===== Reading text

It’s damn atrocious that this man and that finisher are so low on the list and honestly, I totally get it if you’d want to put this higher or even in the No. 1 spot.

Shawn Michaels is an absolute legend of the business, so much so that he’ll probably be on top of every single list on pro-wrestling. Greatest in-ring workers of all time, greatest sellers in history, best bump-takers, greatest storytellers, most charismatic, most hated people in Canada, etc.

The man is such a legend that if he doesn’t appear in the upper echelons of any given list containing the best of wrestling, its not an insult to him, but an insult to the list itself. It loses all credibility.

However, despite all that, I can’t put Sweet Chin Music higher on this particular list, and that’s because of Sweet Chin Music’s evil twin, the Superkick.

Don’t get me wrong, I bloody love superkicks. it’s one of those moves that I don’t mind seeing hit multiple times in a match. Also, it’s not even like wrestlers are ruining Shawn’s legacy by hitting bad kicks because believe me, there are wrestlers dishing out excellent superkicks.

The Young Bucks have the Double Superkick which a legend in and of itself. Adam Cole has shown brilliant timing on his kicks, check out his superkick to Johnny Gargano while Gargano is in the middle of a dive at NXT Takeover 25 or his kick to Ricochet while he’s upside down at NXT Takeover Brooklyn 4 to have your mind = blown. The Usos too hit high impact superkicks.

It’s just the fact that the superkick is now used too much. To say the move is overused would be an understatement. Seemingly every other wrestler is now hitting the superkick, wrestlers are hitting superkicks more than they hit the ropes.

==========

» **Exercise tasks**
1 – Answer these questions about the wrestling text.
(a) Which wrestlers have the Double Superkick?
(b) What does the writer call the evil twin of Sweet Chin Music?
(c) At which event did Adam Cole kick Ricochet while Ricochet was upside down?
2 – Edit the wrestling text from the words "It’s damn atrocious" through the words "loses all credibility.", putting "HBK" in place of "Shawn Michaels".
The data has nothing to do with what comes next.

===== Data records

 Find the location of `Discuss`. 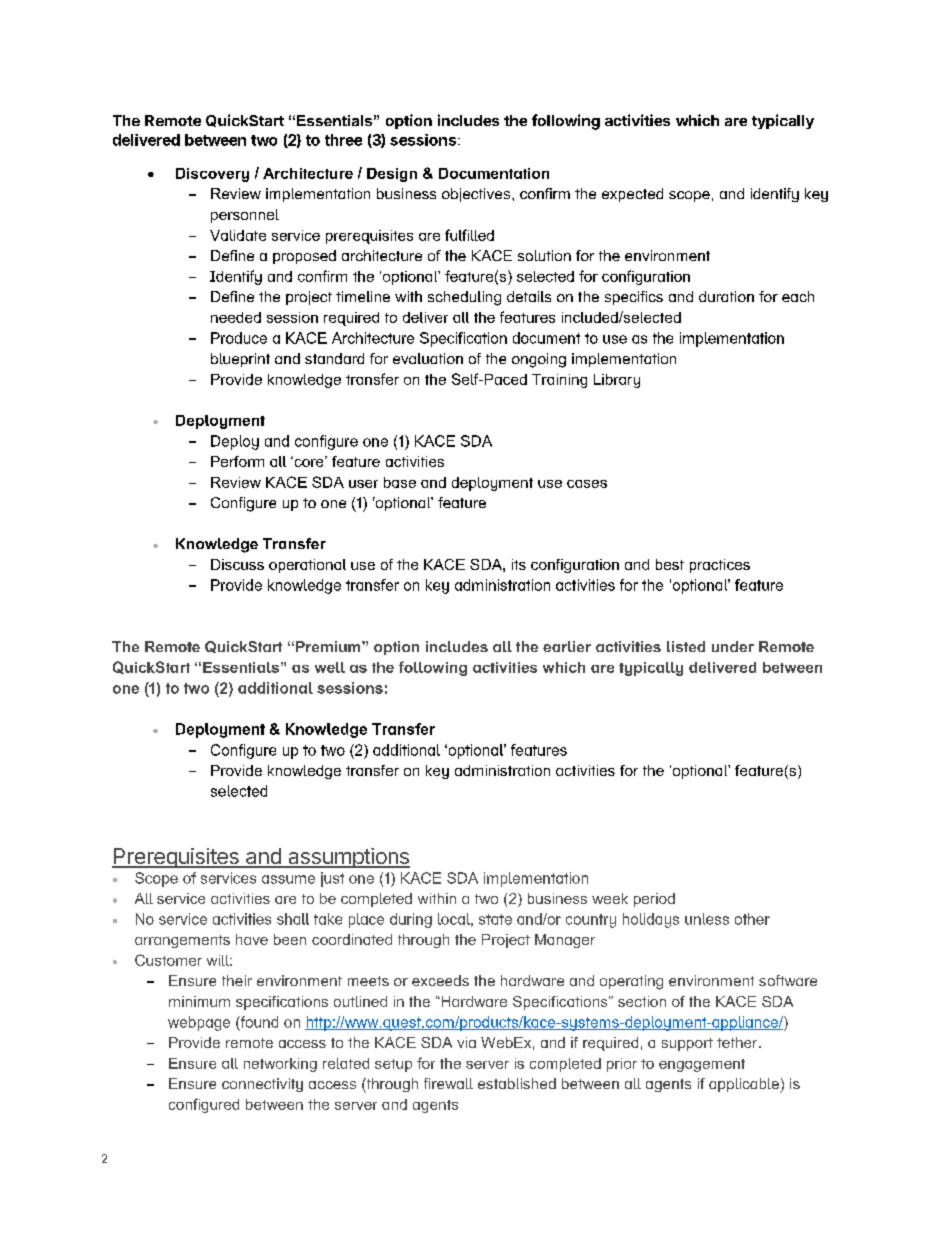

Discuss is located at coordinates (237, 564).
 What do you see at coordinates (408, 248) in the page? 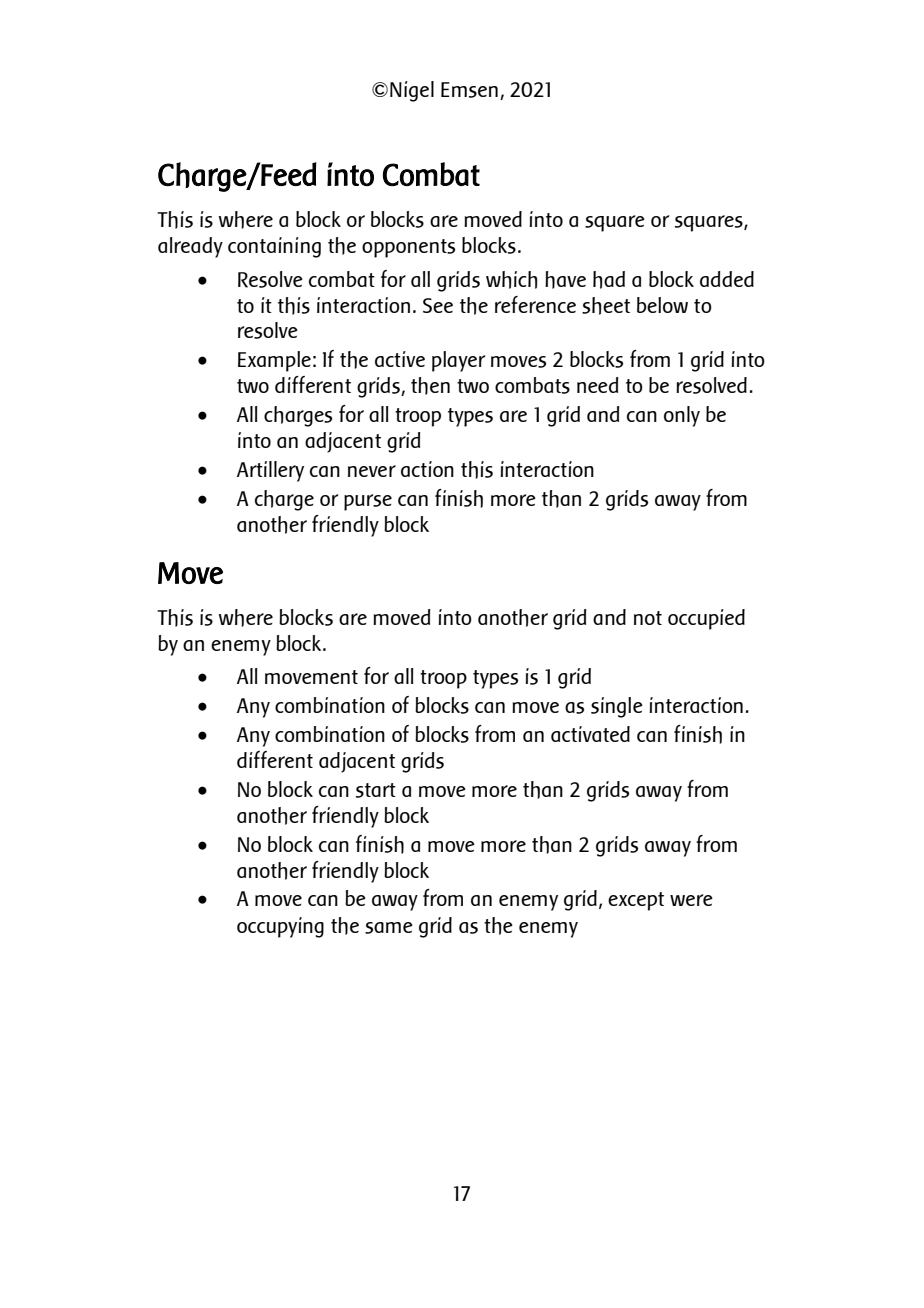
I see `opponents` at bounding box center [408, 248].
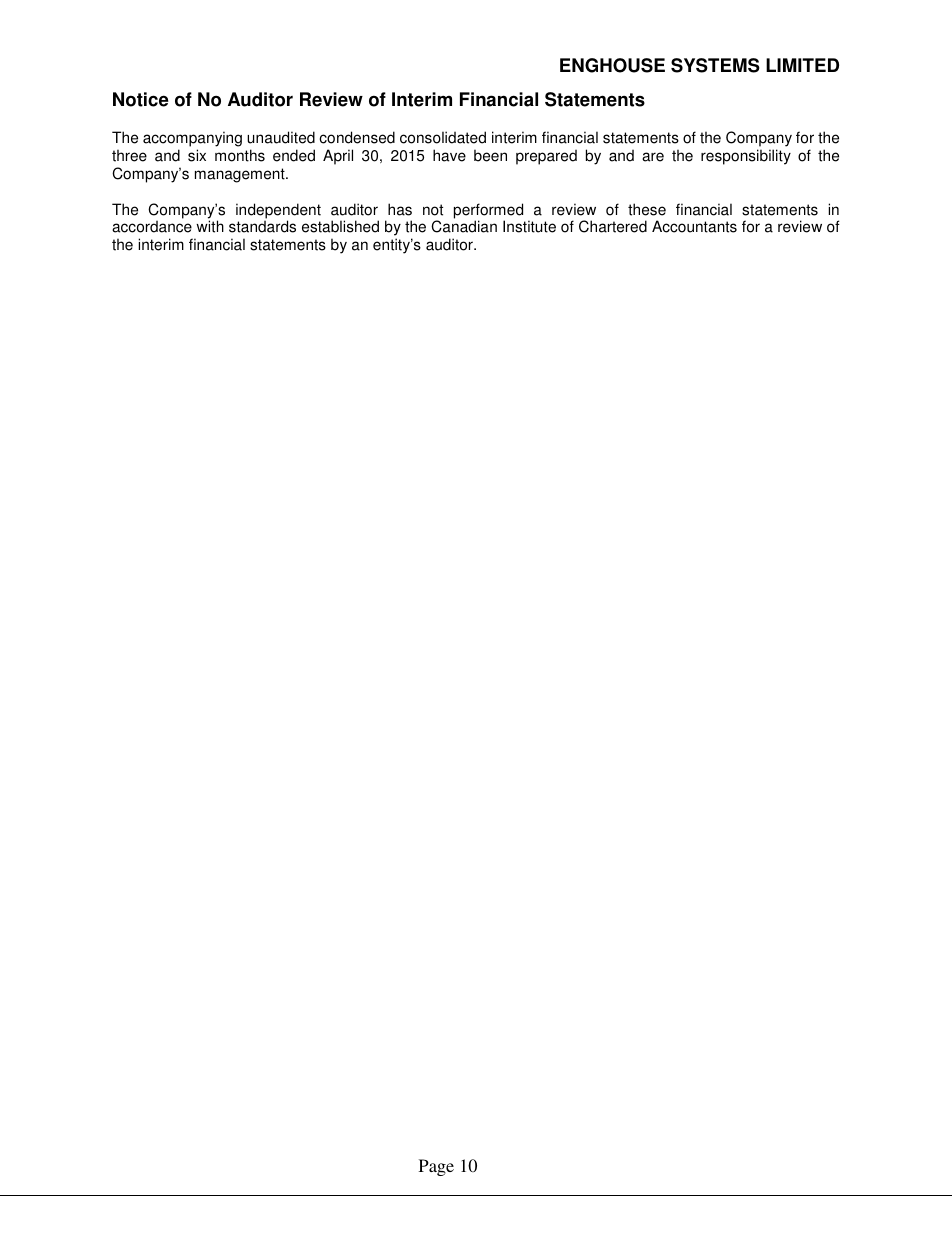 The height and width of the screenshot is (1233, 952). Describe the element at coordinates (436, 1167) in the screenshot. I see `Page` at that location.
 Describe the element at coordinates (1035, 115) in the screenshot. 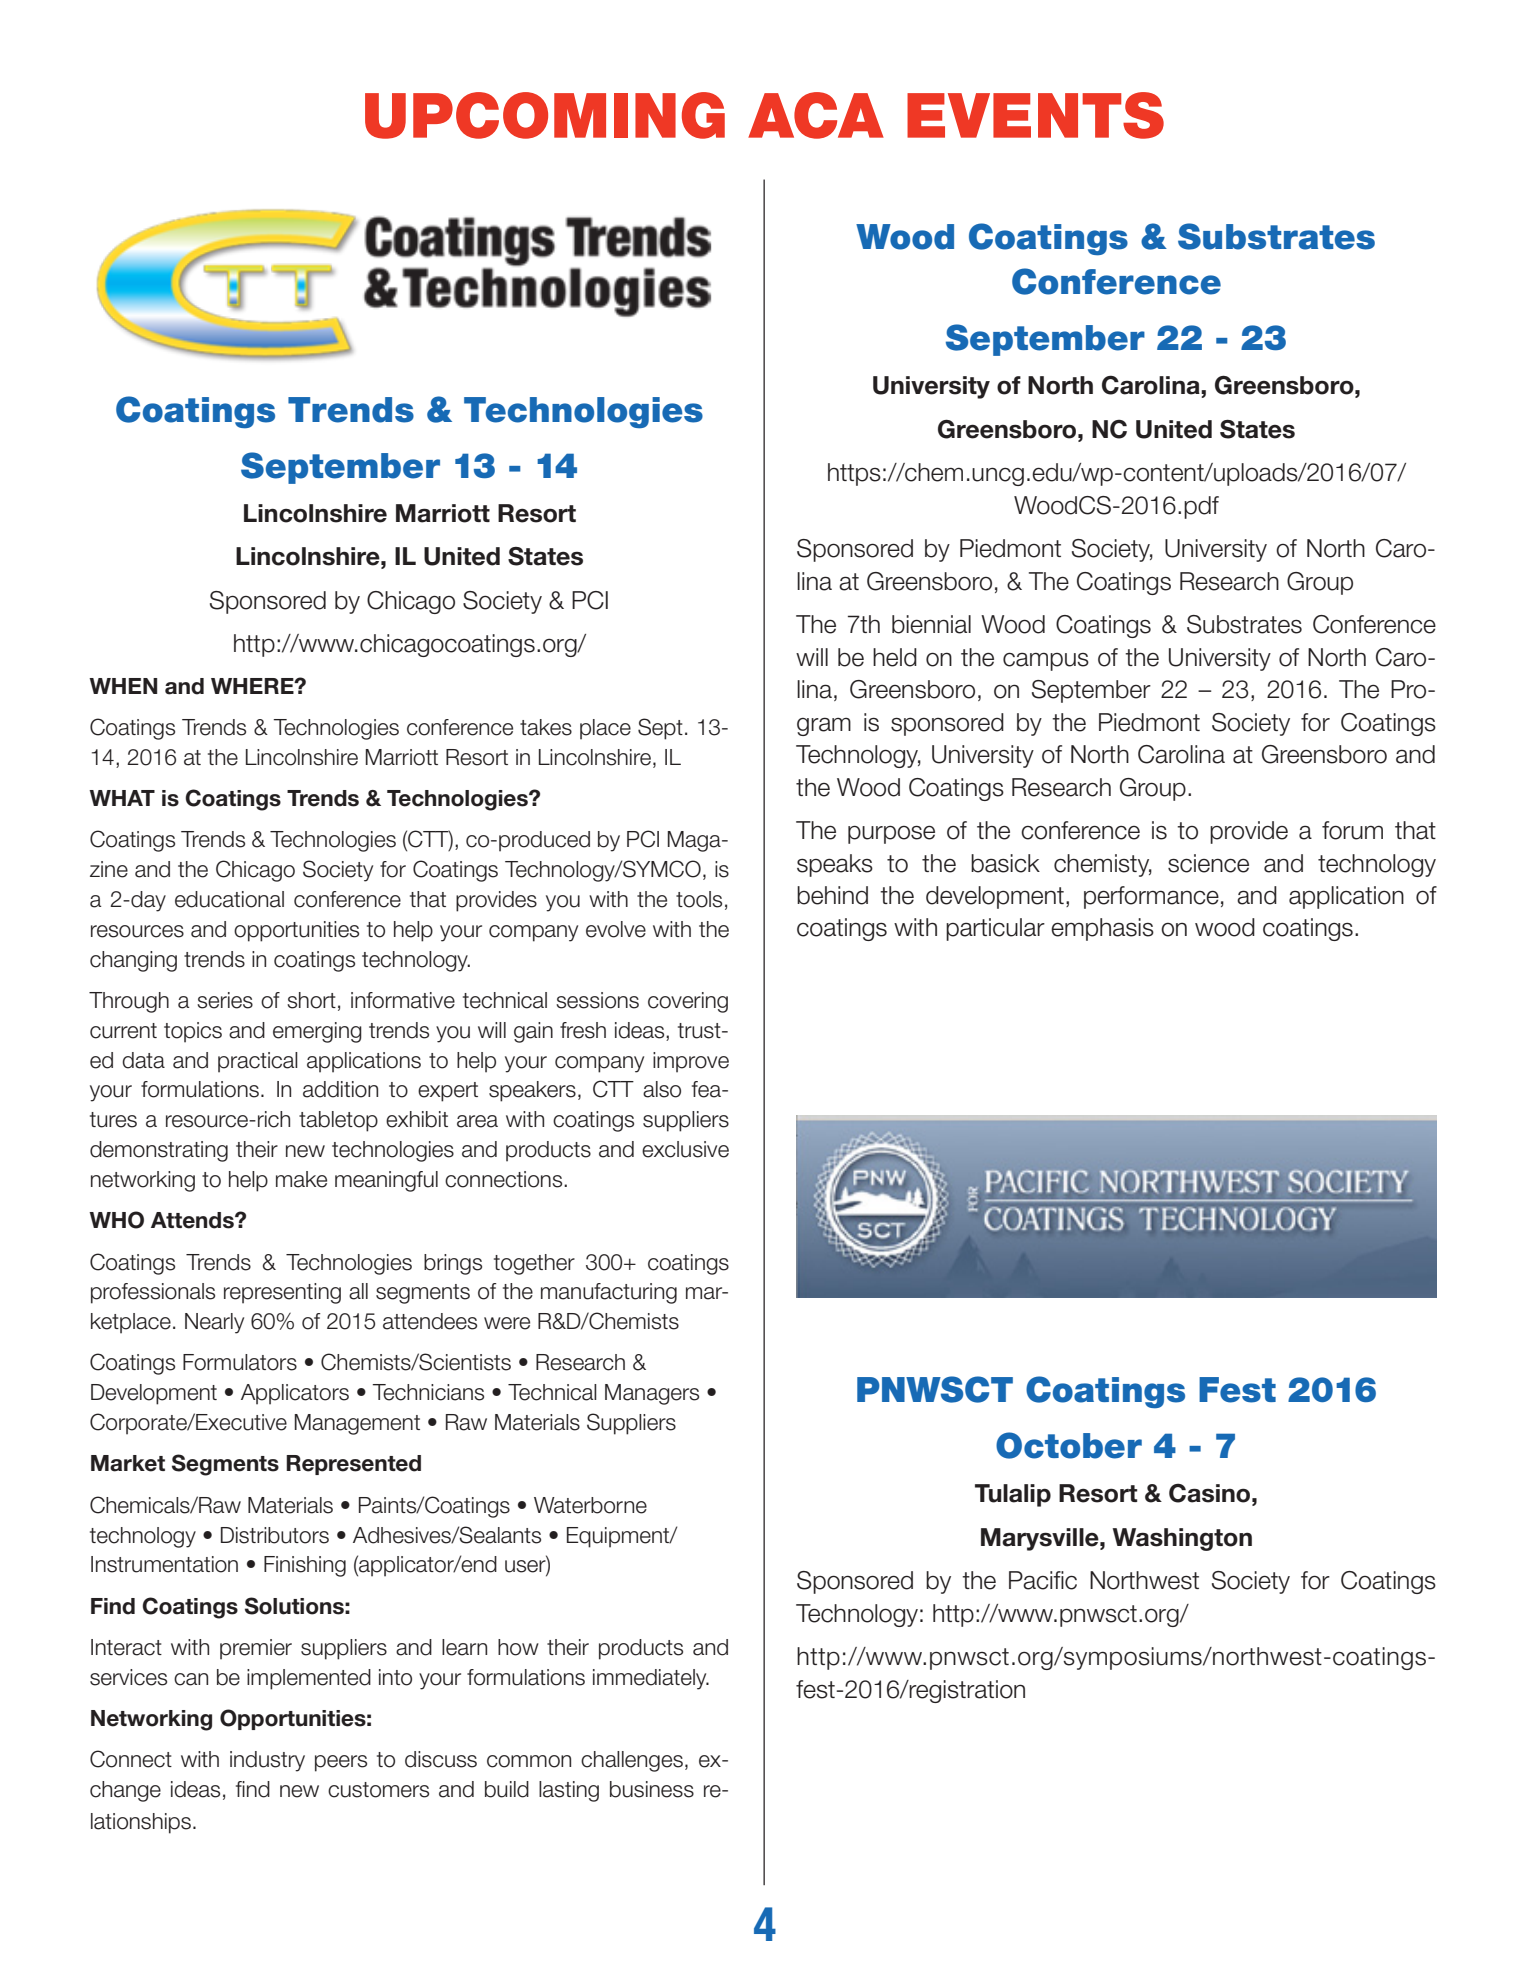

I see `Events` at that location.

==========

» **The results**
1 –
(a) The Young Bucks
(b) The Superkick
(c) NXT Takeover Brooklyn 4

2 –
It’s damn atrocious that this man and that finisher are so low on the list and honestly, I totally get it if you’d want to put this higher or even in the No. 1 spot.

HBK is an absolute legend of the business, so much so that he’ll probably be on top of every single list on pro-wrestling. Greatest in-ring workers of all time, greatest sellers in history, best bump-takers, greatest storytellers, most charismatic, most hated people in Canada, etc.

The man is such a legend that if he doesn’t appear in the upper echelons of any given list containing the best of wrestling, its not an insult to him, but an insult to the list itself. It loses all credibility.